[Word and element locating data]
..........

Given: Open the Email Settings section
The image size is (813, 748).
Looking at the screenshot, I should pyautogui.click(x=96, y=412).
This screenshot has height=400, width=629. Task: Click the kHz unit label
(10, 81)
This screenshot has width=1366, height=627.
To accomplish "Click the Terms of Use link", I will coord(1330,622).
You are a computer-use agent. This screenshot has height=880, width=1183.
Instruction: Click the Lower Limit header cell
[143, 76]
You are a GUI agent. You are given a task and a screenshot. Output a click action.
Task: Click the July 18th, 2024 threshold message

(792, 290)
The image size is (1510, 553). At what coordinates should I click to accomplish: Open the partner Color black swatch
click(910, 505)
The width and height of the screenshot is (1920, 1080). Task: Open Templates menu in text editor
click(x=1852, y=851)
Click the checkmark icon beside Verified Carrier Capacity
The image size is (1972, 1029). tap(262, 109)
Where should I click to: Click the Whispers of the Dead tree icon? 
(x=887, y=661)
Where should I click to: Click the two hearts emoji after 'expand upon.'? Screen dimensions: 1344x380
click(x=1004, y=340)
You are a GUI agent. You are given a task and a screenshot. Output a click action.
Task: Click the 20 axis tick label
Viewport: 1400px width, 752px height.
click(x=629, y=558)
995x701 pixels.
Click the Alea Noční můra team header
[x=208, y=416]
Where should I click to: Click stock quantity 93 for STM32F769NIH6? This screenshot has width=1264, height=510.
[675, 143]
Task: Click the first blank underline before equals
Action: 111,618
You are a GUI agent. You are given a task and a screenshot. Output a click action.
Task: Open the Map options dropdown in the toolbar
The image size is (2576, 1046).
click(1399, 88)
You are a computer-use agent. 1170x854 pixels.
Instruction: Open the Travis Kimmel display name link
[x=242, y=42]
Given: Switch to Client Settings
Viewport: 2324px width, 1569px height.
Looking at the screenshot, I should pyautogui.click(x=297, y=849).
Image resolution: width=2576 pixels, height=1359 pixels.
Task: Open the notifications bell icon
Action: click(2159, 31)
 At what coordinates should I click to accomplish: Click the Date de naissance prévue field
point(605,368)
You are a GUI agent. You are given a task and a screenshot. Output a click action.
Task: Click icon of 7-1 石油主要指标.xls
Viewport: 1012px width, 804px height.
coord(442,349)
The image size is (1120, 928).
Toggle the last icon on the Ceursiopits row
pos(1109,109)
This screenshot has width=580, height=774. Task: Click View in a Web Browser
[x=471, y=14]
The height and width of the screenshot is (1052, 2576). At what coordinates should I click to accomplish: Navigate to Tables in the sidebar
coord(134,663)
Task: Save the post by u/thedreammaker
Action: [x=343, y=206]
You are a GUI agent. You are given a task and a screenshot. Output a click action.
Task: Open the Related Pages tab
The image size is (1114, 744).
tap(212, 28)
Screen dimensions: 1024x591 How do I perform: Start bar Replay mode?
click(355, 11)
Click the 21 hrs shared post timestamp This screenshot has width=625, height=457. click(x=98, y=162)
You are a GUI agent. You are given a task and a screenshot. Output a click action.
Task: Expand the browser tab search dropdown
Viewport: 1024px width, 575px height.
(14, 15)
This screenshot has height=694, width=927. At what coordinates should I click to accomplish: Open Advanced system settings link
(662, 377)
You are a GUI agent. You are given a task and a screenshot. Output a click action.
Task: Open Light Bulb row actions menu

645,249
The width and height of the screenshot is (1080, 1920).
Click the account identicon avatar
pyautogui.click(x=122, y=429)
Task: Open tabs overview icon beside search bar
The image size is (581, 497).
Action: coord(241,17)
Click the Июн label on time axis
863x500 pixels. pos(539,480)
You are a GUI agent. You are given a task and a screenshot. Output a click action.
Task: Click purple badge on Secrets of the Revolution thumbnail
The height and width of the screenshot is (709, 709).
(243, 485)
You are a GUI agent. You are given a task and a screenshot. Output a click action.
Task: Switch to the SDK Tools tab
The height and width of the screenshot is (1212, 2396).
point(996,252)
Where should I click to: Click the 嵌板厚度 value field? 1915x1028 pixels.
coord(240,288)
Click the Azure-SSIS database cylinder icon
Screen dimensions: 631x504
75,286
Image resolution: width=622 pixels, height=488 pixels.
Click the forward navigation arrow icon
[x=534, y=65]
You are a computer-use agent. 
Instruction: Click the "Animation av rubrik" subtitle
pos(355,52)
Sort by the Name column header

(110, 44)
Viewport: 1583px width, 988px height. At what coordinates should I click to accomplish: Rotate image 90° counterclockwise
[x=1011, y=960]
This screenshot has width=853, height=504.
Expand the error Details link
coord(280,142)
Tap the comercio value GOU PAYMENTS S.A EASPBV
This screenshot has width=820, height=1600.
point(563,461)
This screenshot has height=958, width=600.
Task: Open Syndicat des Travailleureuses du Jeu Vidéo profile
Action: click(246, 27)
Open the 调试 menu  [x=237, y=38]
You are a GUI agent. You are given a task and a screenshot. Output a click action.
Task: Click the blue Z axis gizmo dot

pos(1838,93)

..........

Problem to solve
Edit the entries from the line with "Viewport: 1583px width, 988px" through the end of the entries, changing "counterclockwise" to "clockwise" and leaving everything else unchanged.

Solved exercise
Viewport: 1583px width, 988px height. At what coordinates should I click to accomplish: Rotate image 90° clockwise
[x=1011, y=960]
This screenshot has width=853, height=504.
Expand the error Details link
coord(280,142)
Tap the comercio value GOU PAYMENTS S.A EASPBV
This screenshot has width=820, height=1600.
point(563,461)
This screenshot has height=958, width=600.
Task: Open Syndicat des Travailleureuses du Jeu Vidéo profile
Action: click(246, 27)
Open the 调试 menu  [x=237, y=38]
You are a GUI agent. You are given a task and a screenshot. Output a click action.
Task: Click the blue Z axis gizmo dot

pos(1838,93)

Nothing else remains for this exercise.